Although it is true that SSE is specific to some processors (SSE may be relatively safe, SSE2 much less in my experience), you can detect the CPU at runtime, and load the code dynamically depending on the target CPU.
SIMD intrinsics (such as SSE2) can speed this sort of thing up but take expertise to use correctly. They are very sensitive to alignment and pipeline latency; careless use can make performance even worse than it would have been without them. You'll get a much easier and more immediate speedup from simply using cache prefetching to make sure all your ints are in L1 in time for you to operate on them.
Unless your function needs a throughput of better than 100,000,000 integers per second, SIMD probably isn't worth the trouble for you.
Just to add briefly to what has been said before about different SSE versions being available on different CPUs: This can be checked by looking at the respective feature flags returned by the CPUID instruction (see e.g. Intel's documentation for details).
Have a look at inline assembler for C/C++, here is a DDJ article. Unless you are 100% certain your program will run on a compatible platform you should follow the recommendations many have given here.
I agree with the previous posters. Benefits can be quite large but to get it may require a lot of work. Intel documentation on these instructions is over 4K pages. You may want to check out EasySSE (c++ wrappers library over intrinsics + examples) free from Ocali Inc.
I assume my affiliation with this EasySSE is clear.
I don't recommend doing this yourself unless you're fairly proficient with assembly. Using SSE will, more than likely, require careful reorganization of your data, as Skizz points out, and the benefit is often questionable at best.

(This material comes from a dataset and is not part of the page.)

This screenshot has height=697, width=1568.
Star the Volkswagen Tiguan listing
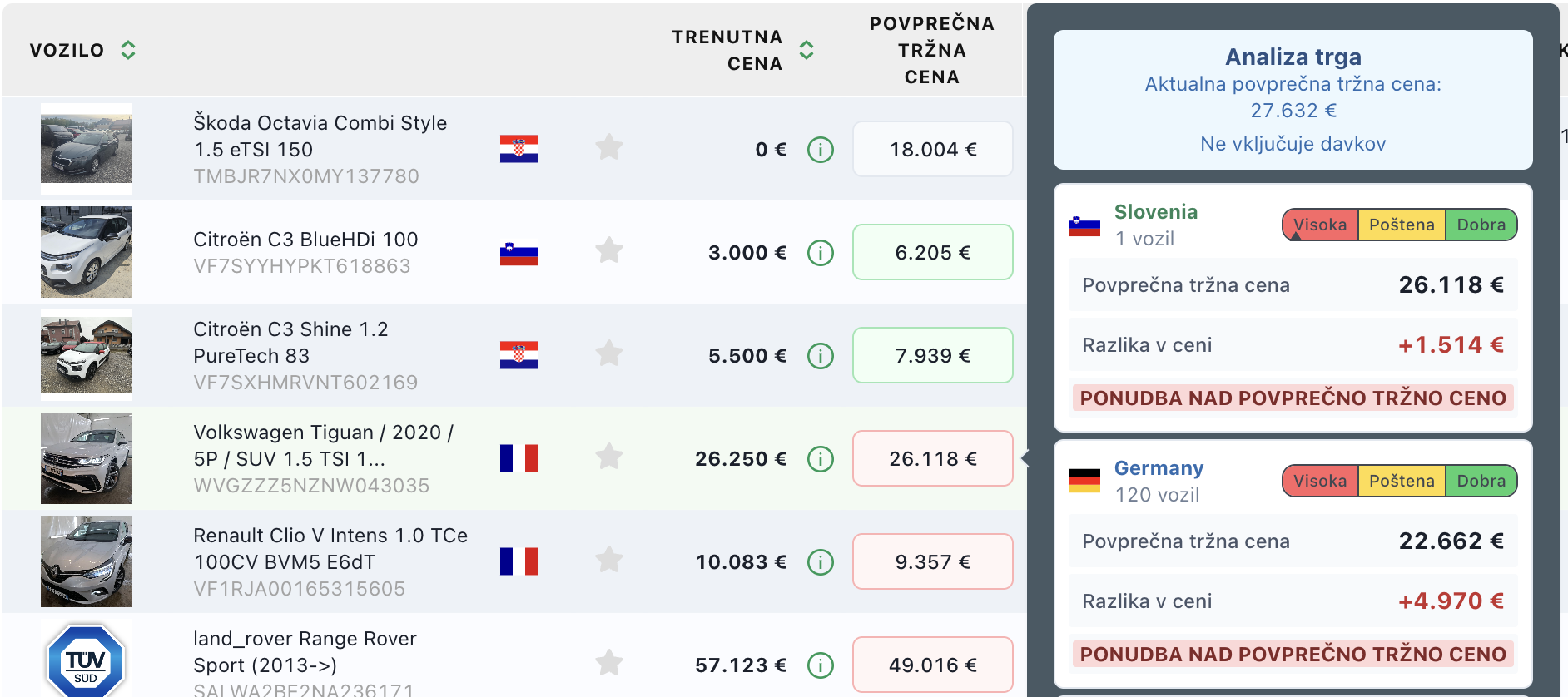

It would probably be much better for you to write very small loops and keep your data very tightly organized and just rely on the compiler doing this for you. Both the Intel C Compiler and GCC (since 4.1) can auto-vectorize your code, and will probably do a better job than you. (Just add -ftree-vectorize to your CXXFLAGS.)
Edit: Another thing I should mention is that several compilers support assembly intrinsics, which would probably, IMO, be easier to use than the asm() or __asm{} syntax.